Ever since hearing the sad news of Gerda’s passing, I’ve found myself drawn, day after day, to one video after another of Gerda’s charismatic delivery of her personal, heart wrenching experiences so inhumane as to see me utterly mesmerized by the dynamic strength of character necessary for Vivian’s mother to stand and speak from podiums throughout the world while quietly describing the enslaved, starved, broken hearted young girl she had been, who, having been brutalized within unbearable captivity by the Nazis for years, had endured a freezing death march of 350 miles, over three excruciating months, that saw only 120 women (of the thousands who had literally been walked to death), survive so as to find herself herded roughly into an empty factory where Gerda had known that the Nazis had planned to blow up these skeletal inmates—however—
Rather than having been murdered in cold blood as had been true of her beloved family, friends and millions of Jewish families across Europe, my friend Vivian’s beloved mother had been liberated by rainfall (defusing the bomb), followed by the arrival of a jeep in which two American soldiers had jumped out, one of whom had been so handsome as to have looked god-like to Gerda, who, having been unwashed for more than three years, could not believe her eyes when he’d, literally, opened the door, separating slavery from freedom as he invited emaciated twenty year old Gerda to precede him as she, ever so slowly, made her way forward toward liberation and life, and as months passed in which Kurt Klein fell in love with this 69 pound survivor of the Holocaust (perpetrated upon innocent people by a maniacal mind that had convinced countless men, women and children that torturing, murdering and stealing the belongings of Jewish families had need be done for the good of the tall, blond, blue eyed master race—to which dark haired, dark eyed, small in stature Adolph Hitler did not belong) Gerda Weissmann Klein, having found solace within the safe haven of her beloved husband Kurt’s loving embrace, became an openly loving wife, mother, grandmother, great grandmother and an American citizen while she’d developed into a remarkable woman of valor, renown for having courageously dedicated her life to liberty, freedom and the pursuit of happiness for all of mankind, throughout the world in hopes that inhumane treatment concerning the elimination of human beings based in the Nazi’s devilish evil systematic organization of genocide would never be repeated
Thank goodness I can write what I feel, for this reason—Feeling my mind swelling with a soul stirring reverential emotional reaction that proves so deeply heartfelt as to course throughout my entire body suggests that any attempt on my part to speak of Gerda’s harrowing experiences culminating in her courageous global leadership would render me speechless, for sure.
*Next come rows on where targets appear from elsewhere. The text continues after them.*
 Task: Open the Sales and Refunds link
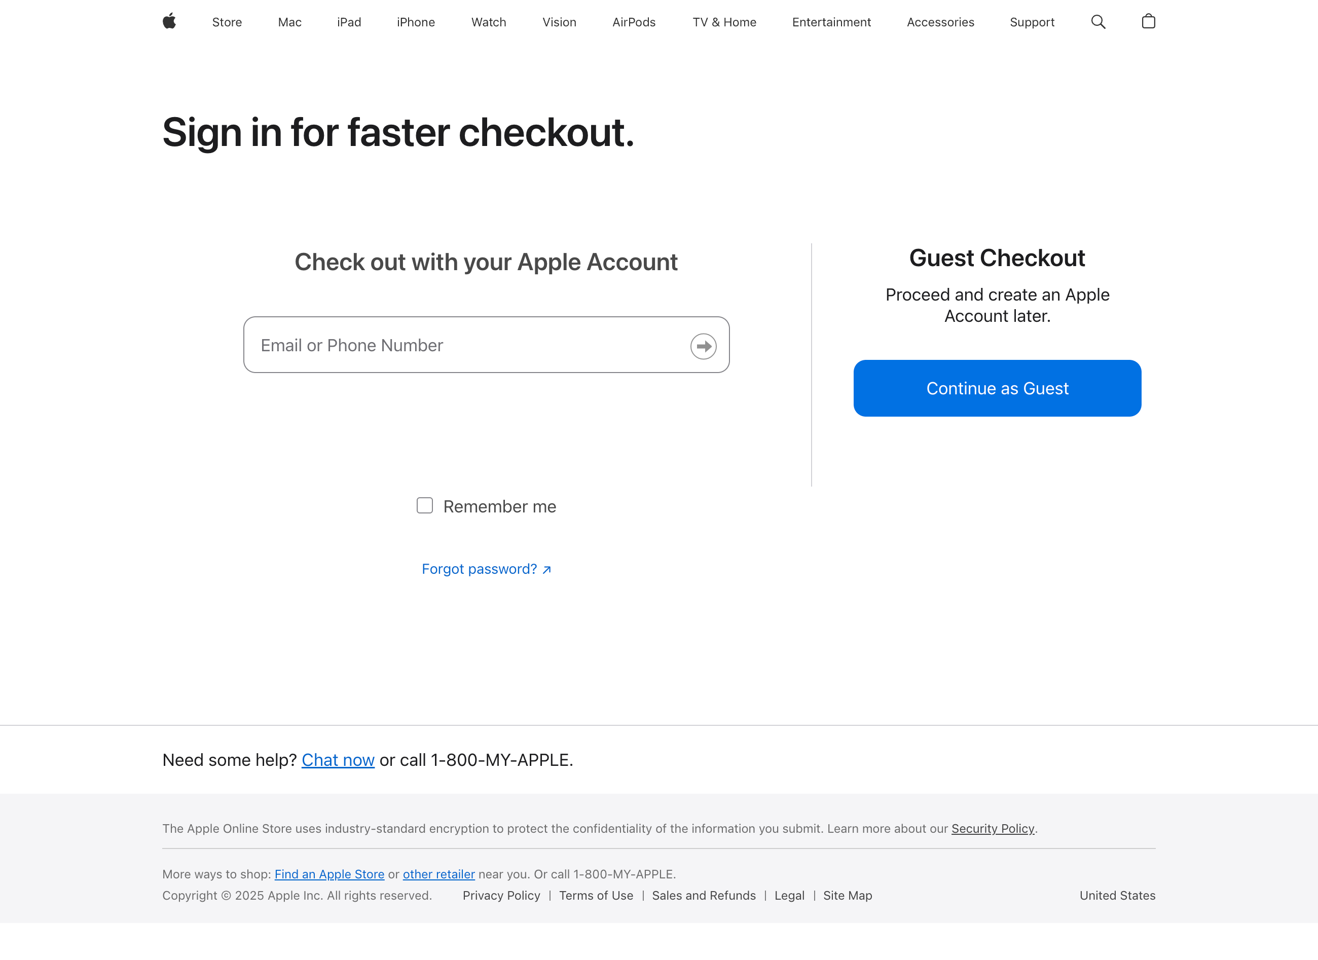pos(704,895)
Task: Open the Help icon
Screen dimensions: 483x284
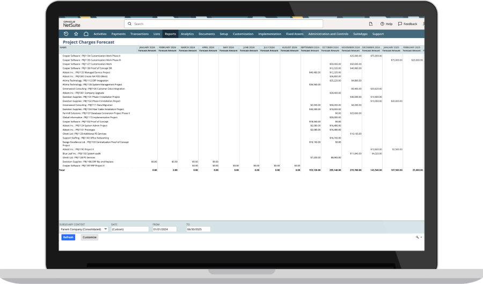Action: pos(382,24)
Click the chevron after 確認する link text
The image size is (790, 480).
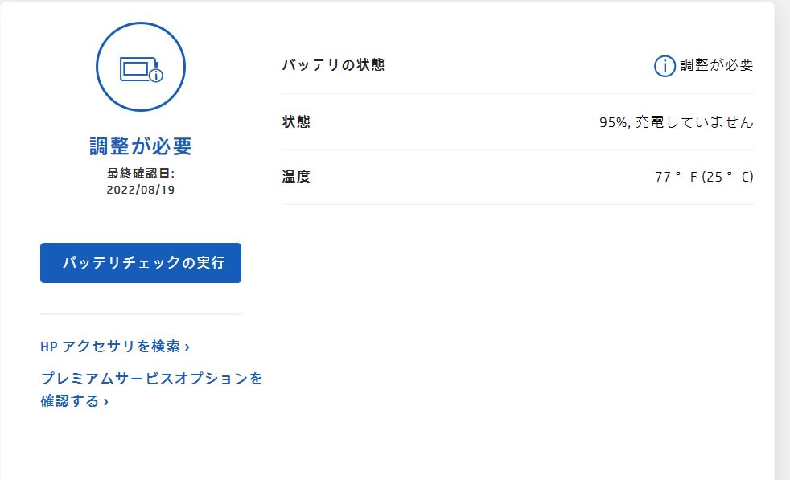coord(106,401)
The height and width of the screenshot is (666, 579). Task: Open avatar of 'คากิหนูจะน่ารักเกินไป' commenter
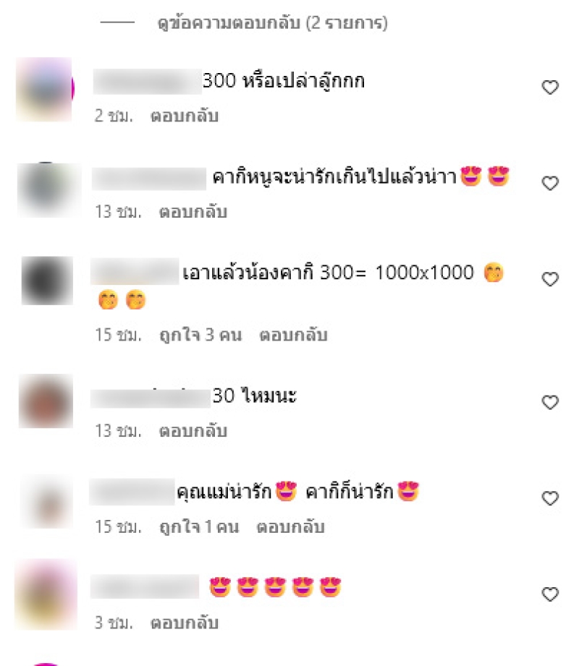pos(49,190)

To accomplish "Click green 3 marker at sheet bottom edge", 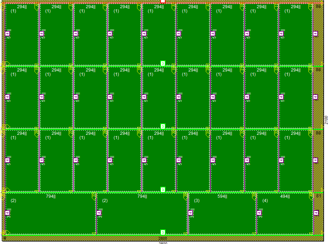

Had my grandparents (born and raised in Poland) not fled from pogroms (unprovoked mob attacks in which Jewish families were beaten, raped, killed and burned out), terrorizing my family’s shtetl (small town in which the Jewish population had been forced to live, most usually, in poverty), Gerda’s descriptions of murder, slavery. systematic starvation, death marches and the horrors of day to day survival in concentration camps scattered throughout Europe, could have been my own.
I remember feeling spellbound, my attention held utterly rapt, while listening to both of my grandmas relating the hellish personal stories of their youth. As young mothers, they’d hidden with their terrified children in the bushes whenever the Cossacks, literally on horseback, galloped through the shtetl, crashing through their front doors, ransacking their meager belongings, followed by torching their homes for nothing other than mean minded pleasure derived from a sick sense of self empowerment over the downtrodden.
I remember my sense of horror upon hearing of my grandma’s kindhearted neighbor, who, while hiding her family in the bushes with my grandma’s family, had placed her hand over her crying child’s mouth only to find that once the rampage was over, her beloved child, whose terrified sobs had been stifled, had smothered and died in her deeply shocked, desperately bereaved mother’s lap.
Stories detailing my grandparents’ travails and tribulations. both in Europe and as penniless immigrants, newly arrived via steerage within the bowels of ocean-going, merchant vessels bound for the USA, can be found in posts penned early on within my blog.
Thank goodness, my inquisitive young mind had thought to ask my grandmas many questions, which saw my grandparents responses reaching into their memory banks so as to withdraw personal experiences so shocking as to have saddened the heart of the child at their knee (that would be me) immeasurably and thus, indelibly.
Thank goodness, my mother’s parents and my father’s parents had chosen to flee to The United States years before Hitler’s rise to power, as antisemitism proves as old as the historical timeline is long.
Just today, I learned that, during recent years, my sister-in-law, Marian, had been the speech pathologist, who’d worked with several of Gerda’s great-grandsons in one of the states that borders my own. Suggesting, yet again—It’s a small, small world, after all—and that’s especially true whenever Jewish geography comes into play.